Computational requirements: Large-scale analyses may require high-speed processors, network bandwidth (speed) and a substantial amount of disk space
Backup
Security, together with risk management
- How reliable are the systems used?
- Needed skills regarding data and system handling
Data classification

2 Backup

It must be evaluated which data and which minimum requirements must be met by the backup

Which data must be saved (raw data, processed data, results)
Differentiation between backup of the latest state (recovery) or backup of generations (versioning, undoing changes)
Can the data be retrieved with alternative procedures?
Is sufficient storage capacity available or additional storage needed?
Who is responsible for backup and restore?
How is the data restored in case of an incident?
How long will the data be retained and preserved?

Documented procedures (3.4.5 Backup and Restore) exist for the central services like network shared storage, ftp-server, private cloud-based solutions (PolyBox, SharePoint). A generation-based backup has been set up for Empa owned infrastructure. There are no standardized solutions for decentralized or external data backup. These must be checked individually.

3 Security

MHB-3.4.4 Regulations for the use of informatics at Empa (RUI) These regulations make up general guidelines concerning the proper and secure utilization of information technology systems. Their objective is to optimize the availability of information technology resources for teaching, research and service purposes and to ensure the integrity and confidentiality of all processed and stored information. In addition, the regulations provide directives concerning the misuse of information and the consequences of such misuse.

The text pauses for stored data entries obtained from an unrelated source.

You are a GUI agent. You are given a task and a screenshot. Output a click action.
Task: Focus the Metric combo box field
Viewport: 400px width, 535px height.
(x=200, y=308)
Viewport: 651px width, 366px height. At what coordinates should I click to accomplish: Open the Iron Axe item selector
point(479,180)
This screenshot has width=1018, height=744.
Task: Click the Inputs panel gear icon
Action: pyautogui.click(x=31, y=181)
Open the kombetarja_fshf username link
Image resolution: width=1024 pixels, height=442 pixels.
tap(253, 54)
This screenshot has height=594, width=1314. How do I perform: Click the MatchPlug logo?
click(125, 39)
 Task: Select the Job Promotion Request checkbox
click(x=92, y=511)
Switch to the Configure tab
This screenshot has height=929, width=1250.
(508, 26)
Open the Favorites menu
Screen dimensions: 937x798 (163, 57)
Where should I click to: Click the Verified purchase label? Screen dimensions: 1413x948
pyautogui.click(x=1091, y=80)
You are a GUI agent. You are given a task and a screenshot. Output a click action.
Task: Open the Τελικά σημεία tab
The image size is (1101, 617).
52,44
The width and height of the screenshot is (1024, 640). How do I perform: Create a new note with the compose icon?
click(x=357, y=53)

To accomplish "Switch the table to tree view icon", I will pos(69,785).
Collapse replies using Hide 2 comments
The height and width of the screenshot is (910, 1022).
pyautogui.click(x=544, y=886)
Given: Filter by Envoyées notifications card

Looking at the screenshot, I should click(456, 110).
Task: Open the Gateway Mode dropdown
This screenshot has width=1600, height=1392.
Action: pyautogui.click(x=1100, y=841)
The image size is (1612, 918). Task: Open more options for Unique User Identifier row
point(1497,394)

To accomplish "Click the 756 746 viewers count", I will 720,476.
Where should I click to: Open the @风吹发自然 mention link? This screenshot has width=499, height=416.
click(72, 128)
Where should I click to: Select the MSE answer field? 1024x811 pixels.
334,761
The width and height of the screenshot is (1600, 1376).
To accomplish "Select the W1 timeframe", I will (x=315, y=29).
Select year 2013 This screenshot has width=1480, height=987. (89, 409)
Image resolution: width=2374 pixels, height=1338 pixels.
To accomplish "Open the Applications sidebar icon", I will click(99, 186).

The responsibility for data security must be clarified on a project-by-project basis and compliance with the requirements ensured. For the use of central IT services, standardized procedures exist to ensure access authorizations and protect data integrity. This includes hardware, software, networks and storage[1].

4 Data Classification

The directive MHB “2.3.21 Directive for the Classification of Data at Empa“ determines how Empa data is to be classified and how it is to be processed. Any classification of data being generated by third parties will remain independent from the specifications of this directive.

There are other classification features to consider:

Relevance of the data
Primary data, secondary data, personal data (MHB 2.3.18) /group/mhb/2.3.18-umgang-mit-dokumenten-und-daten
Form (Non-electronic data, electronic data)
Confidentiality (public data, classified data, authorization area)
Storage (offline, online internal, external e.g. CSCS)
Capacity (transport and storage, lifetime)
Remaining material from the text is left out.